§ Text for analysis
-------------------------

In an example embodiment, the ferromagnetic core has a length of
approximately 1 cm or less.
[0041] In an example embodiment, the implanted portion includes an
implanted coil inductively coupled with the external coil,
electronic circuitry for receiving through the implanted coil the
stimulation, control and power signals, an electrode array having a
multiplicity of electrode contacts adapted to be placed within the
cochlea of a user, and a pulse generator for generating stimulation
pulses that are directed to selected electrode contacts within the
electrode array as controlled by the control signals. In an example
embodiment, the implanted coil includes two symmetrical lobes. In
an example embodiment, the implanted coil is larger than the
external coil. In an example embodiment, the size disparity between
the coils is sufficiently large to provide a flattened coupling
coefficient response in response to an increase in distance between
the coils.
[0042] In an example embodiment, a cochlear stimulation apparatus
includes an implantable device including electrodes configured to
be fitted within the cochlea of a user, circuitry for processing
signals to generate stimulation pulses that are directed to the
electrodes, and a receiving coil, and an external device including
circuitry for processing sensed sound information to generate the
signals, the external device including a transfer coil for
communicating the signals from the external device to the
implantable device, the transfer coil being inductively coupled to
the receiving coil, wherein the receiving coil is sufficiently
larger than the transfer coil to provide a flattened coupling
coefficient response in response to an increase in distance between
the coils.
[0043] In an example embodiment, the external device includes a
ferromagnetic core for providing a low reluctance path between the
transfer coil and the receiving coil. In an example embodiment, the
transfer coil surrounds the ferromagnetic core at a center portion
of the ferromagnetic core. In an example embodiment, the
ferromagnetic core has a length of approximately 1 cm or less. In
an example embodiment, the ferromagnetic core includes ends that
are positioned at substantially equal distances from opposite
inside walls of the external device.
[0044] In an example embodiment, the receiving coil includes two
symmetrical lobes.
[0045] In an example embodiment the external device includes a
housing that is symmetrical in shape such that the external device
can be used for either the left or right ear.
[0046] In an example embodiment, the external device includes a
behind-the-ear (BTE) unit.
[0047] In an example embodiment, the external device includes an
ear hook.
[0048] In an example embodiment, the external device is a single,
integral unit.

-------------------------

§ Data shown
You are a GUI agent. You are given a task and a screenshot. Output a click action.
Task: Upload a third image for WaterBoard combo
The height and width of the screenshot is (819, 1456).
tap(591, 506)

-------------------------

§ Assigned task A
According to the cochlear stimulation text, what about the external device's housing lets it be used for either the left or right ear?
§ Assigned task B
Update the part of the cochlear stimulation text that opens with "[0043] In an" and closes with "the external device.", replacing "ferromagnetic core" with "ferrite core" wherever it appears.

§ Exercise result A
The housing is symmetrical in shape.

§ Exercise result B
[0043] In an example embodiment, the external device includes a
ferrite core for providing a low reluctance path between the
transfer coil and the receiving coil. In an example embodiment, the
transfer coil surrounds the ferrite core at a center portion
of the ferrite core. In an example embodiment, the
ferrite core has a length of approximately 1 cm or less. In
an example embodiment, the ferrite core includes ends that
are positioned at substantially equal distances from opposite
inside walls of the external device.